Num mundo onde as produções audiovisuais cada vez mais não encontram mais barreiras seja culturais ou idiomáticas. Assistir dramas Coreanos, Novelas Mexicanas, Séries Britânicas se torna mais usual ainda mais com os serviços de streaming que tem como objetivo disseminar conteúdo pelo mundo todo.
Diante desse cenário, cada vez menos faz sentido Hollywood comprar direitos de sucessos recentes de filmes estrangeiros e fazer suas versões americanizadas das histórias contadas e premiadas em outros países.
Esse é o caso de “Amigos para sempre” remake americano do maior sucesso do cinema francês lançado em 2011 “Intocáveis”.

Na nova versão, o diretor Neil Burguer fez tudo aquilo que Capitão América gosta e entende: Referencias.

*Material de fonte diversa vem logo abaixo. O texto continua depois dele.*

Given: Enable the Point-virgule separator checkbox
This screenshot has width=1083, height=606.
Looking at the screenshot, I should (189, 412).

Agora regras de Baseball, Aretha Franklin e hot dogs ganham o espaço na história que une o escritor e empresário Phillip (Bryan Cranston) que tenta encontrar um cuidador para ajudar na sua rotina diária depois de um acidente que o deixou tetraplégico e Dell (Kevin Hart) que acaba de sair da prisão e tenta recomeçar a vida depois de ser preso.

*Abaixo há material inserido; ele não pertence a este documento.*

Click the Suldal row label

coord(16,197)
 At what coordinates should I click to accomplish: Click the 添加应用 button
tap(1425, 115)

O excêntrico empresário resolve dar uma chance ao único que não o vê como um inválido e mesmo sem a experiência necessária dá uma oportunidade ao ex presidiário e uma relação de amizade dentro de um cenário improvável se cria.
Enquanto um sente mais vivo, seja usando maconha ou encontrando prostitutas, o outro aprende que pode criar uma relação melhor com seu filho e sua mulher.

Com a presença de Hart, famoso por várias comédias, o filme se torna mais bem humorado que o original apesar de repetir inúmeras sequências que remetem ao pastelão feitas pelo ator Omar Sy no original. A verdade é que o filme repete situações e se apoia na boa história baseada em fatos para recontar uma momentos que ainda estão na memória recente do grande público. Até mesmo a estrutura da montagem é repetida com o Flash Forward da cena de perseguição de carros no ínicio do filme.

Apesar do bom elenco que ainda tem Nicole Kidman no papel de Yvonne , a dedicada assistente do milionário, o filme não trás nada de novo e trás de volta discussão em torno da falta de criatividade das produções americanas que se limitam a reler produções de 20 anos atrás, adaptar best sellers e quadrinhos ao invés de apoiar produções originais totalmente inéditas. Diante um publico cada vez mais exigente, cada vez ficará mais difícil para alguns estúdios se manterem apoiadas no sucesso dessas releituras enquanto serviços de Streaming abrem espaço para produções originais com distribuição mundial e um púbico cada vez mais abrangente e exigente.